疲れていたり、悩み事があったり、あるいは風邪で寝込んだりしていて、2日ほど家に閉じこもって過ごしたその翌朝、部屋の外に出るといつもと変わらず鳥が鳴いていて、木々が葉を空へ向けていて、ゴミ収集車が普段通りに動いている、それらを見たときの、世界は自分を必要としていないようだ、わたしの疲労と無関係に運行しているんだ、と気づき直す、あの無上の爽快さが視界に染み渡ってゆくよろこび。

ノモンハン事件がわからない。

 ノモンハン事件がわからない。

 

 満蒙・日ソの不安定な国境に広がっていたある種の「雰囲気」としかいいようのないものが、各当事国の戦略や時勢と称するもの(それは本当に実在したのか?)によって次第に一つの焦点へと強引に高められ、最終的に巨大な局地戦にまで凝縮させられた。

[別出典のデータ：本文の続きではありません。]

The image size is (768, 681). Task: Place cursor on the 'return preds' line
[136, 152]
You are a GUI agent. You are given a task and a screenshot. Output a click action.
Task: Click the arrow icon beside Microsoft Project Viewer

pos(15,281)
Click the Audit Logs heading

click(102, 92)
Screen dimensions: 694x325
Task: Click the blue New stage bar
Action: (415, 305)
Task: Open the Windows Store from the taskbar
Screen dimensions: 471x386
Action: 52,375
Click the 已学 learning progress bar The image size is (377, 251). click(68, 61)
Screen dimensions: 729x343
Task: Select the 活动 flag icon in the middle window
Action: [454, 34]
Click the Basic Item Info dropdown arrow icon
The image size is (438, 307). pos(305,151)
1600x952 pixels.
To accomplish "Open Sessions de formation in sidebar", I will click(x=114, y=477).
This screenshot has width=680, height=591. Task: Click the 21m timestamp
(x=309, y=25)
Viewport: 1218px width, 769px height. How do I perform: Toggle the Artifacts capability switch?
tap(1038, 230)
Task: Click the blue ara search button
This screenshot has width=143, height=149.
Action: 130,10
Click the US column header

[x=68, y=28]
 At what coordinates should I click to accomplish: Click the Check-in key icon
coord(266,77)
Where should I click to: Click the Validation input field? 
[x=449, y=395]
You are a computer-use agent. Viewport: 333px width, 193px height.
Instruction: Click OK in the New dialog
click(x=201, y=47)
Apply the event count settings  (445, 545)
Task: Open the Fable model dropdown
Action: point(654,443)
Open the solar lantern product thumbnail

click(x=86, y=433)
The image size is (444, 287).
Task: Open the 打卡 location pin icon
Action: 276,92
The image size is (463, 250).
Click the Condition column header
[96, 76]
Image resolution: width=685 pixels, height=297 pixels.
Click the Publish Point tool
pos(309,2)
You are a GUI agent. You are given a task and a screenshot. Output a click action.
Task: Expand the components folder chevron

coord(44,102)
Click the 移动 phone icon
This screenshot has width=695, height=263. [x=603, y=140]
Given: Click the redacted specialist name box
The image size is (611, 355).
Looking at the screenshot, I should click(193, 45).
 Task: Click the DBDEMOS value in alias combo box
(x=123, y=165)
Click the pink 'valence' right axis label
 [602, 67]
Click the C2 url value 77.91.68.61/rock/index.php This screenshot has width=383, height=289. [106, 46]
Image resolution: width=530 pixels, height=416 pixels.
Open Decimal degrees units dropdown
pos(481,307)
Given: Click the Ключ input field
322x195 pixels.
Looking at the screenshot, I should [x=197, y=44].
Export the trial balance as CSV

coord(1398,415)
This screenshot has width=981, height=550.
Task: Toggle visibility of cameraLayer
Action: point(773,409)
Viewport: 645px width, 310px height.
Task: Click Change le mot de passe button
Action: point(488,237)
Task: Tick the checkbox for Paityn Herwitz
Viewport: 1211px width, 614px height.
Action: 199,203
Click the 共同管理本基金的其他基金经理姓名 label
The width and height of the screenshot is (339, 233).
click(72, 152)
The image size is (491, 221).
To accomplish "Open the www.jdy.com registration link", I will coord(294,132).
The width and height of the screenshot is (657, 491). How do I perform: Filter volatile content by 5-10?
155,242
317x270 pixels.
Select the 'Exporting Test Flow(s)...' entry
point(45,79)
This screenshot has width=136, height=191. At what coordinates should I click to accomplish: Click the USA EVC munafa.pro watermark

歴史の歯車が次第に噛み合い、回りはじめて軍事衝突にまで至ったものであるけれど、そもそもそこに歯車が必要だったのかという疑問がある。

 日本陸軍に限っていえば、目の前の実際の現実に対して国家戦略をどう噛み合わせてゆくのかという問題に取り組んでいたというよりは、むしろ軍事官僚が日々産出するさまざまな書類の文章の機微のなかにもうひとつの〈現実〉を作り出し、その中に棲みついて命令を発し、報告を受け取っていたというかんじがある。現実を誤認して派手な負け戦をしでかしたというよりは、文章のなかに現実を作り、文章のなかで強硬な戦略や「現実的な」対応を立ち上げ、文章のなかで負けを認め、文章のなかで教訓を汲み取り、なにか納得した気分を得る。そのサイクルは現実世界にほとんど開かれておらず、文書の、文章の、表現の入れ替え、記入、抹消のなかに閉じている。そのサイクルを続けるために、官僚機構は次の目標に自らを投げ出してゆく。陸軍省という機構を円滑に日常運行させてゆくために戦争をした、と表現したくなる。

 

そうして、約3ヶ月間の、国境を川にするか川のちょっと東側にするかという問題から拡大した「事件」で、日本・満州ソ連・モンゴルの各国2万人近い兵士が戦死した。

日本軍に限っていえば戦死者8, 440名という数字がある。

 

この8,440名という数字が、わからない。うまくイメージがつかない。

たとえば今年の大阪大学には6,406名の新入生が入学したという。(実際には全員出席してはいないが)4月3日、大阪城ホールに6,406人の若者が集められた。この全員が第23師団に配属され、そのまま専用列車に乗り、舞鶴で船に乗り替え、夏の満州の草原につれてゆかれる。そしてハルハ河のあっちに渡ったりこっちに退いたりしながら、全員死んだとする。それでも8,440名にはまだ2,034人足りない。

 

そういうことが確かに80年前にあったということが、やはり、わからない。